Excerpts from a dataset
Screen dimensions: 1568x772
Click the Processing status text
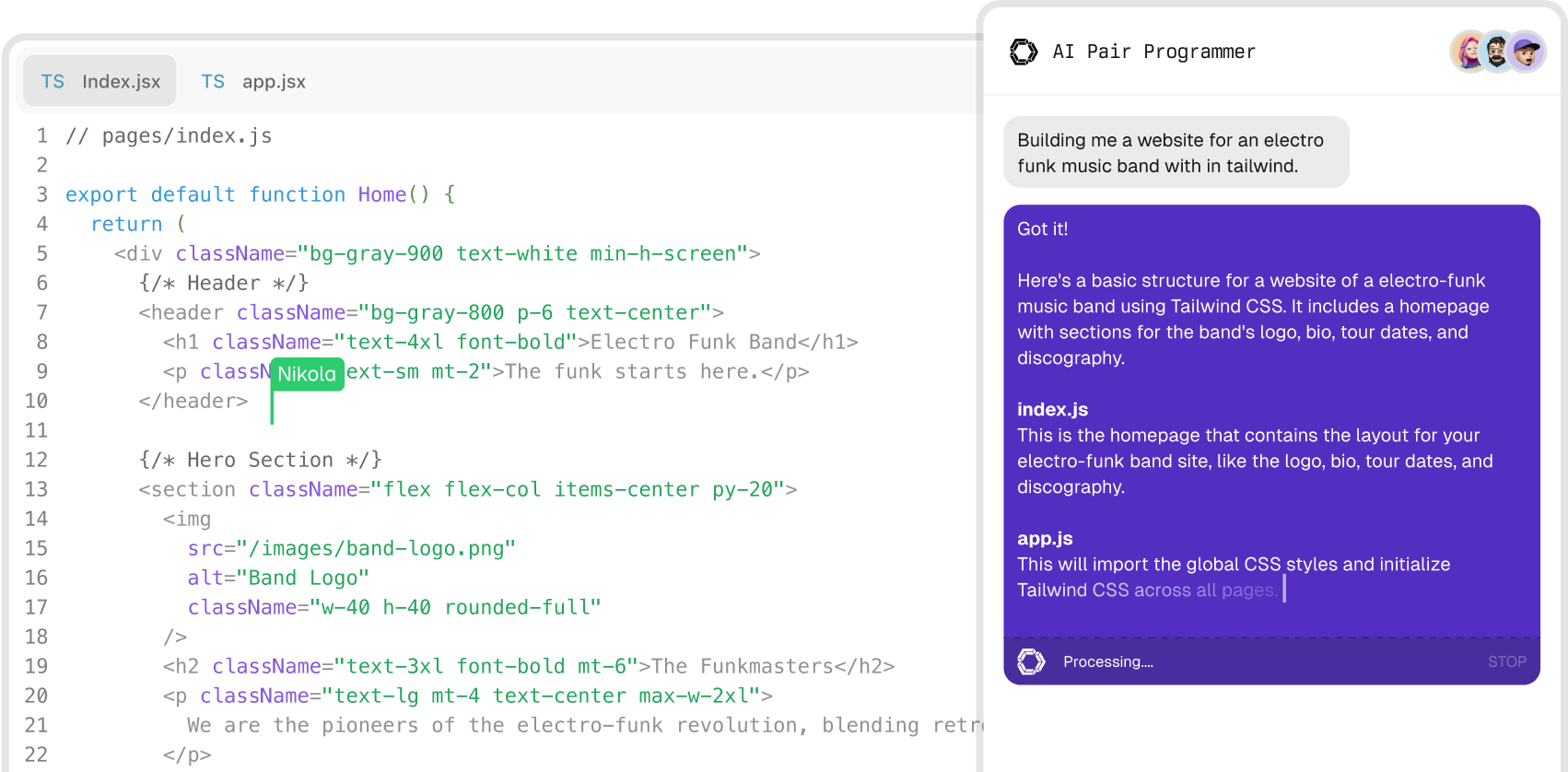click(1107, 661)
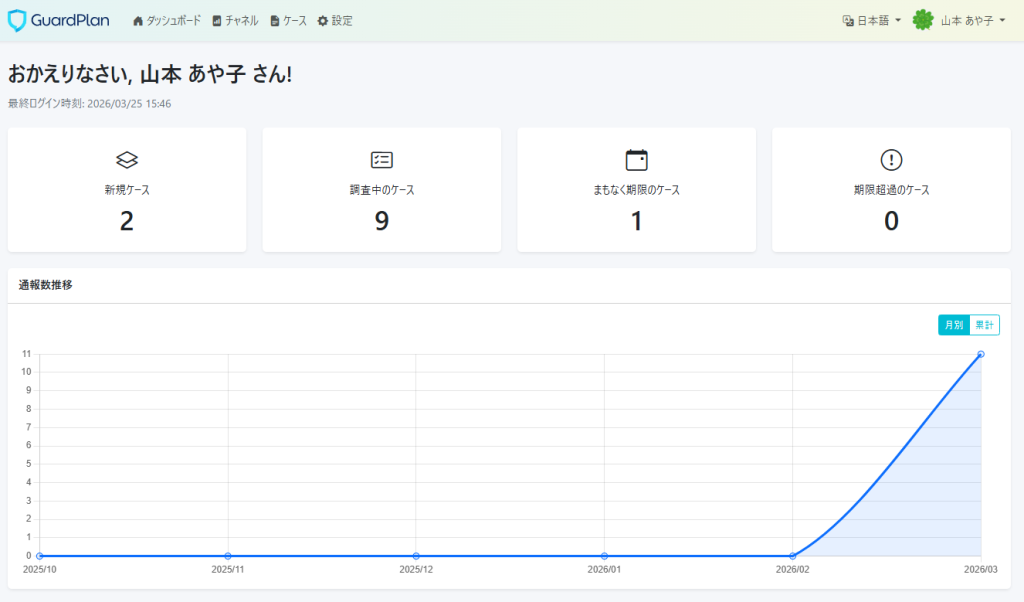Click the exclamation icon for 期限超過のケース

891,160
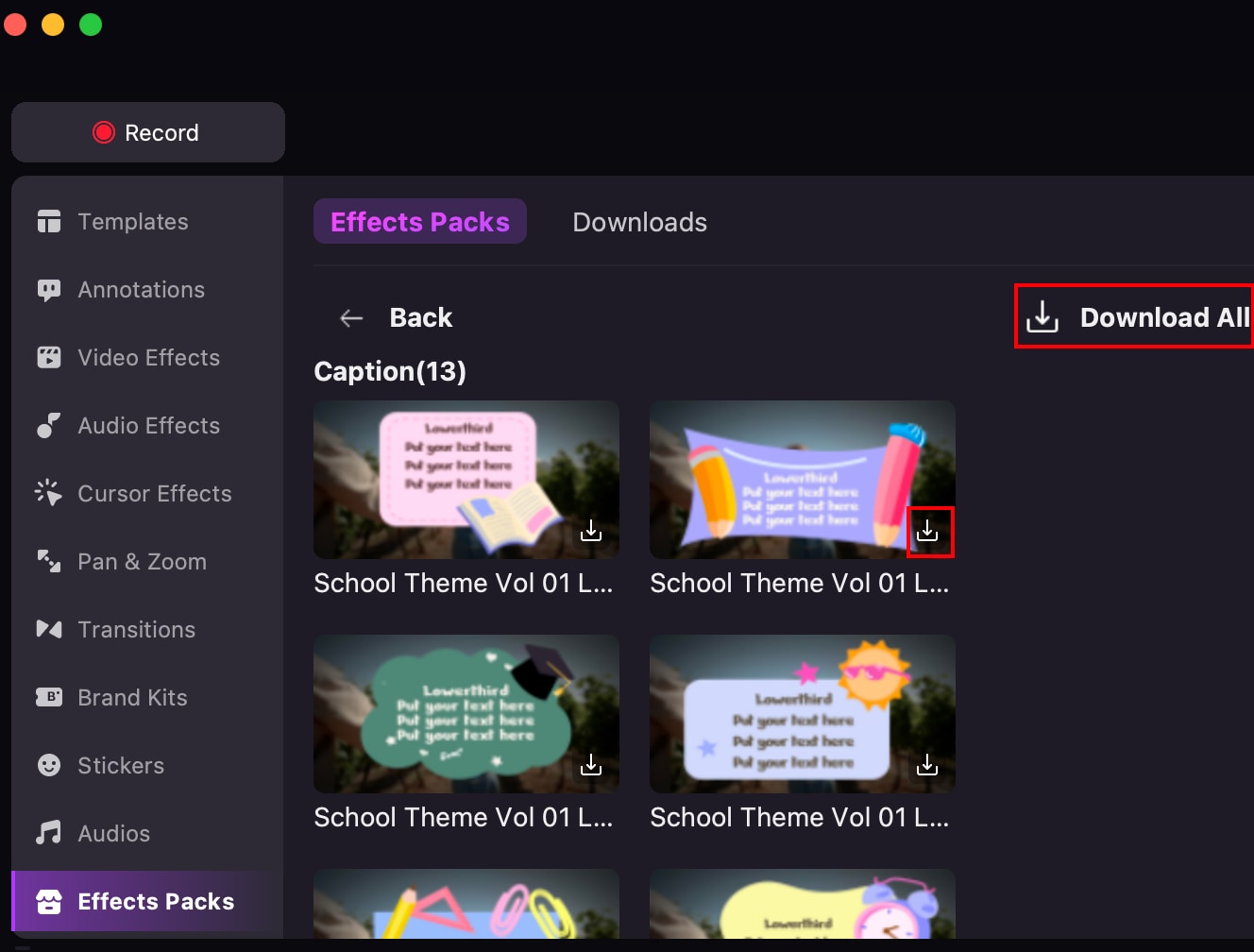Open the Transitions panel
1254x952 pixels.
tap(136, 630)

▶ [Description of the task]
Apart from the pictures, every record must be set down exactly.

▶ [Answer box]
Screen dimensions: 1568x772
Click the Processing status text
click(1107, 661)
Click the exclamation icon for 期限超過のケース

891,160
Open the Transitions panel
1254x952 pixels.
tap(136, 630)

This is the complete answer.